▶ Tasks:
[1] In the text on Harry's war comments, how long did his first Afghanistan deployment last before he was pulled out?
[2] Return the part of the text on Harry's war comments from "But there is" to "British Armed Forces.", word for word.

When soldiers go to war, they are expected to kill the enemy. It is their job. If they did not, and indeed if Harry had got up in front of the TV cameras and said: “No, no, I didn’t kill anyone, I don’t feel that would be right somehow’, he would be rightly derided as being a very poor co-pilot gunner indeed. The clue is in the job title.
But there is a difference in being good at your job and bragging about it, particularly when your job is to kill members of an insurgency with international terrorist connections who are hell-bent on killing as many British and allied forces as they can, and your grandmother is the head of the British Armed Forces.
His comments have come at a critical time in the West’s relationship with al-Qaeda and its affiliates. The horrors of last week’s Algerian hostage crisis at the In Amenas gas complex have demonstrated that British citizens are vulnerable to attack when abroad, and that al Qaeda is in the midst of an extensive post-bin Laden regrouping.
David Cameron said on Sunday that Britain was now in a “generational struggle” against “an ideology which is an extreme distortion of the Islamic faith, and which holds that mass murder and terror are not only acceptable but necessary”.
Against this background it was, perhaps, foolish of his PR team, who would no doubt have had final say on what was aired, to let his remarks go unchecked. Harry has always been a Taleban target, that’s why there has been so much secrecy around both of his Afghanistan deployments, and why he was swiftly yanked out after only ten weeks the first time round when his cover was blown. A TV drama was even made speculating on what would happen if he was captured by the Taleban (plot spoiler: not good things).

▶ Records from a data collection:
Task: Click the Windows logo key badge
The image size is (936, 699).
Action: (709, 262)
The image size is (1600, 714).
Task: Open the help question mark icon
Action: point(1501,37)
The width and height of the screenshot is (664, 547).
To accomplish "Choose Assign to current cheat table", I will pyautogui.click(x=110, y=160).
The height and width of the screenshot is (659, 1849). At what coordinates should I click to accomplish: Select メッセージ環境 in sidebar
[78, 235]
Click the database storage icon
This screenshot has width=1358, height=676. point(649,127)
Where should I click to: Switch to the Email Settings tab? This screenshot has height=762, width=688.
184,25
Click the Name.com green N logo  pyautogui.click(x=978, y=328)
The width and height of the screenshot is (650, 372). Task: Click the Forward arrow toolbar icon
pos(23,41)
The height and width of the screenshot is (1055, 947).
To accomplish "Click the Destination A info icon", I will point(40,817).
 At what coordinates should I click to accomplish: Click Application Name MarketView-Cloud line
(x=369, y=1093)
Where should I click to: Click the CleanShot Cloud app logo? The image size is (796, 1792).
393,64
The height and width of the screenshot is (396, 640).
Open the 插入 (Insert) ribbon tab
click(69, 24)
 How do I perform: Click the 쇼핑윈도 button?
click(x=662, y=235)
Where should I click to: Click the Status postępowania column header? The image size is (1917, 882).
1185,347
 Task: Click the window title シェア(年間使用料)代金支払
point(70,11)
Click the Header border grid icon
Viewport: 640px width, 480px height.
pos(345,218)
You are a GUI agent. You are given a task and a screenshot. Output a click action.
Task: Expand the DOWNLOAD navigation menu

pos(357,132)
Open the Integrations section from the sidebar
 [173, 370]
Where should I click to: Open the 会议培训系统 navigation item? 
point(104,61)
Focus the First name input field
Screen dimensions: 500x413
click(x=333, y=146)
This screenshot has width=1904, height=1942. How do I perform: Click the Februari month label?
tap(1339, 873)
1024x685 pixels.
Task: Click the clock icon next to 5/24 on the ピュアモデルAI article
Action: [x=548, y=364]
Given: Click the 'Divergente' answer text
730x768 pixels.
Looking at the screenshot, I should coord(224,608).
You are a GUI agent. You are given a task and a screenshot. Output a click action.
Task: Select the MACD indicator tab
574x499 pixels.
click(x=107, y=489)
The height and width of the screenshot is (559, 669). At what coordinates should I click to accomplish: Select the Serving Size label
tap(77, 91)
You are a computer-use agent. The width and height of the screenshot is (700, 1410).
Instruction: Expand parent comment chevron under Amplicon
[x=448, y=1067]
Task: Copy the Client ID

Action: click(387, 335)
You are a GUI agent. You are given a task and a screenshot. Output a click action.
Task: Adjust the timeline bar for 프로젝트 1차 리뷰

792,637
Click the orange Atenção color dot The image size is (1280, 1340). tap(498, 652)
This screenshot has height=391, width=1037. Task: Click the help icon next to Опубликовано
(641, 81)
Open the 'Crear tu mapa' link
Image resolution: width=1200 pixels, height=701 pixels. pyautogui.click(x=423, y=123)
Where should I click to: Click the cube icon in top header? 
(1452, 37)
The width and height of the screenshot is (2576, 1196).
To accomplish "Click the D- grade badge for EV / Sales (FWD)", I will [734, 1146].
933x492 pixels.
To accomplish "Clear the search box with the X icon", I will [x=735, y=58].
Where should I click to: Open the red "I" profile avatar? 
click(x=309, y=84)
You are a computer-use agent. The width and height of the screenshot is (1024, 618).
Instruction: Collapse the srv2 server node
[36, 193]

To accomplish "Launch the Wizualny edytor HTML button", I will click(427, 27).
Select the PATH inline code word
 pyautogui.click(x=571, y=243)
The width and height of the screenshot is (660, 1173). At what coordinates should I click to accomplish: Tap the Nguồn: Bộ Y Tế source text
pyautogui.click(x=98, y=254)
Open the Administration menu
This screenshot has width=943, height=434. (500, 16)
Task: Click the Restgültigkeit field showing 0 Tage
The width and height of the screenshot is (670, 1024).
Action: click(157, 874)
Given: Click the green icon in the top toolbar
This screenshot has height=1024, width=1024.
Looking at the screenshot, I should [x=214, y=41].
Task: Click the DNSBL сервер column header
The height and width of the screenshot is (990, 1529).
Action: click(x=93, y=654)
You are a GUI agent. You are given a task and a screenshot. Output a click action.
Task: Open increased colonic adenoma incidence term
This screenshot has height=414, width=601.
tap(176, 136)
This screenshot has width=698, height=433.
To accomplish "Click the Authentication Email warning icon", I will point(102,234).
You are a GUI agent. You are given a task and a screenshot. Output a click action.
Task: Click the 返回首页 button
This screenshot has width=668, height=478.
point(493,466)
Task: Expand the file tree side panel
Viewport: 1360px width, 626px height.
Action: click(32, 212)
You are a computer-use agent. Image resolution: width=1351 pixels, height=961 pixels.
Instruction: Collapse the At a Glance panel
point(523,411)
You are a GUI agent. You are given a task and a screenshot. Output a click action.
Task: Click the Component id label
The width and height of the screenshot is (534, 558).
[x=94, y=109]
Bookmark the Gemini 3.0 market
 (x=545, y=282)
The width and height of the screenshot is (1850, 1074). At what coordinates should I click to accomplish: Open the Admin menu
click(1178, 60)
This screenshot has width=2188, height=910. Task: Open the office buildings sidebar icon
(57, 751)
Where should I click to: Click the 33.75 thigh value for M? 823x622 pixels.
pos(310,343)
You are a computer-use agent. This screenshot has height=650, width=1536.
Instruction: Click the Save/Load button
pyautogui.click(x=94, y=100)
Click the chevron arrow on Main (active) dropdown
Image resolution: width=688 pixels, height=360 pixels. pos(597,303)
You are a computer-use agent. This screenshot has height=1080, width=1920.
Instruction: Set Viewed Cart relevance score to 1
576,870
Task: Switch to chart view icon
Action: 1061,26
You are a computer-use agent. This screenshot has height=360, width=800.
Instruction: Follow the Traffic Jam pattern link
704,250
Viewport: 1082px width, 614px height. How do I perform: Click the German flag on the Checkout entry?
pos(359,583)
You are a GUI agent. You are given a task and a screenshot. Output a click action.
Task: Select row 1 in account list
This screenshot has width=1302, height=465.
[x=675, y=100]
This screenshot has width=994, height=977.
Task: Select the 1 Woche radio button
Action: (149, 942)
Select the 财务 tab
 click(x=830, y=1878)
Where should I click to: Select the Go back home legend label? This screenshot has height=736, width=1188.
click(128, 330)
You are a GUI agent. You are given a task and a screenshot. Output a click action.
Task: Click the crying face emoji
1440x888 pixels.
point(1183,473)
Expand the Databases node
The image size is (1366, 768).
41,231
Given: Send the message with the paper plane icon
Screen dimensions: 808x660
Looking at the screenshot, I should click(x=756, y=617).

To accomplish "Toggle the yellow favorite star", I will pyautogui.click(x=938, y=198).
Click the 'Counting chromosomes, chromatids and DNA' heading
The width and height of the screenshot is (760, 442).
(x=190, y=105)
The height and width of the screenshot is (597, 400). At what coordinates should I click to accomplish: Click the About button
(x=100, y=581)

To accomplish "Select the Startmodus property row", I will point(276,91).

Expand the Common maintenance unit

▶ Answers by item:
[1] Only ten weeks.

[2]
But there is a difference in being good at your job and bragging about it, particularly when your job is to kill members of an insurgency with international terrorist connections who are hell-bent on killing as many British and allied forces as they can, and your grandmother is the head of the British Armed Forces.